1) Take data that may be of a type defined in the application and writing it out so that it can be communicated in a generic text (i.e., XML) message.  This is called serializtion or marshalling.

2) Receive data described in a generic text (i.e., XML) message and restore it to its proper data type.  This is called de-serialization, restoring, or un-marshalling.

The SOAP data model provides a set of abstract constructs that can be used to describe common data types and link relationships in data.

The SOAP data encoding provides for the syntactic representation of data described by the SOAP data model.

SOAP allows for user-defined encoding schemes.

SOAP Data Types

SOAP supports both simple types (strings, integers, etc.) and complex types (aggregates of multiple values such as arrays).  SOAP adopts the simple types supported by XML Schema and adds encoding elements for each type.  For example:
 <enc:int xmlns:enc="http://www.w3.org/2001/06/soap-encoding"
  id="int1">45</enc:int>

SOAP supports both array (i.e., componnents accessed by ordinal position) and struct (i.e., components accessed by name).

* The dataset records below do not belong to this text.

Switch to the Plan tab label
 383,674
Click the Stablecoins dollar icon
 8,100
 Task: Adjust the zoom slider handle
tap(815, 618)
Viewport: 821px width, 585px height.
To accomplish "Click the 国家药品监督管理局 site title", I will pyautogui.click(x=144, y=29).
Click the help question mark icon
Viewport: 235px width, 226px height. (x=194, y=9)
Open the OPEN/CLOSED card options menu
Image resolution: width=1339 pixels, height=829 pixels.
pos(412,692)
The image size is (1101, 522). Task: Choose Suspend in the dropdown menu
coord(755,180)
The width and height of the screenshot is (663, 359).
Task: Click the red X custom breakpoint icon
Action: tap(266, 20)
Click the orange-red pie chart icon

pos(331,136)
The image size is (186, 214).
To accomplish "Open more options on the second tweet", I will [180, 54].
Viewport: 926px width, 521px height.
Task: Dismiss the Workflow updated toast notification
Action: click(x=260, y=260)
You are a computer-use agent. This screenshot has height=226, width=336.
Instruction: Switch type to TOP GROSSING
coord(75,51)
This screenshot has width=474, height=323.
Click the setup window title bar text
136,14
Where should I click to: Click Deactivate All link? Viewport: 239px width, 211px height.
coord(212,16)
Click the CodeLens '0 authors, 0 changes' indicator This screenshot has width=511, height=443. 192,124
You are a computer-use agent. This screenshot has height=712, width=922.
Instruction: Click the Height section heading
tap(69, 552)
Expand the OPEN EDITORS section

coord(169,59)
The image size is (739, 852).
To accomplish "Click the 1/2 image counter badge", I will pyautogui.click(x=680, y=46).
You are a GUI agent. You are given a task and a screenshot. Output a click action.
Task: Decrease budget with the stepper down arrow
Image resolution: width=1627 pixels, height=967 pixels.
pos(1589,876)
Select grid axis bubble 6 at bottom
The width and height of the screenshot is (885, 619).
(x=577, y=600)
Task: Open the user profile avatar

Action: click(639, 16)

There are various issues in encoding including whether names are locally or universally scoped, whether data values is single-reference or multi-reference, and whether data values are independent (top-level) or embedded.  Most of the SOAP 1.2 Working Draft Recommendation is taken up with describing the encoding rules and giving examples for various possibilities.

Here is just one of the simpler examples.  Here is a small XML Schema with a complex type:
    <xs:element name="Book"
            xmlns:xs='http://www.w3.org/2001/XMLSchema' >
     <xs:complexType>
        <xs:sequence>
          <xs:element name="author" type="xs:string" />
          <xs:element name="preface" type="xs:string" />
          <xs:element name="intro" type="xs:string" />
        </xs:sequence>
      </xs:complexType>
    </xs:element>

Then, an example of struct type "Book":
    <e:Book xmlns:e="http://example.org/2001/06/books" >
       <author>Henry Ford</author>
       <preface>Prefactory text</preface>
       <intro>This is a book.</intro>
    </e:Book>

The SOAP 1.2 Working Draft Recommendation provides more involved examples.

SOAP RPC

One of the motivations for SOAP is to provide a simple, lightweight mechanism for for remote procedure calls (RPCs).  RPCs can involve a one-way (i.e., call) or two-way (i.e., call and reply) transmission.  The call and reply are both carried in the SOAP Body element.

The following information is needed for RPCs:
   Target URI
   Procedure or method name
   Parameters to the procedure or method
   Procedure or method signature (optional)
   Header data (optional)

SOAP relies on the protocol binding (e.g., the binding to HTTP) to provide the mechanism for carrying the target URI.

Both the RPC call and reply are modeled as a struct (i.e., a single compound datatype).  For the call, the struct name and type identical are identical to the method name.  For the reply, the name of the struct is not significant, but is conventionally called by the method name with the string "Response" appended.

There is an accessor for each parameter (either in or in/out).  For the RPC call, the name and type correspond to the name and type of the parameters in the same order as the method signature.  For the response, the struct has the return value of the method as the first accessor (with a not-significant name) followed by other parameters.

An call fault is encoded using a SOAP fault.  Protocol binding may add additional rules for fault expression.

The example GetLastTradePrice call and GetLastTradePriceResponse illustrate the use of SOAP RPC.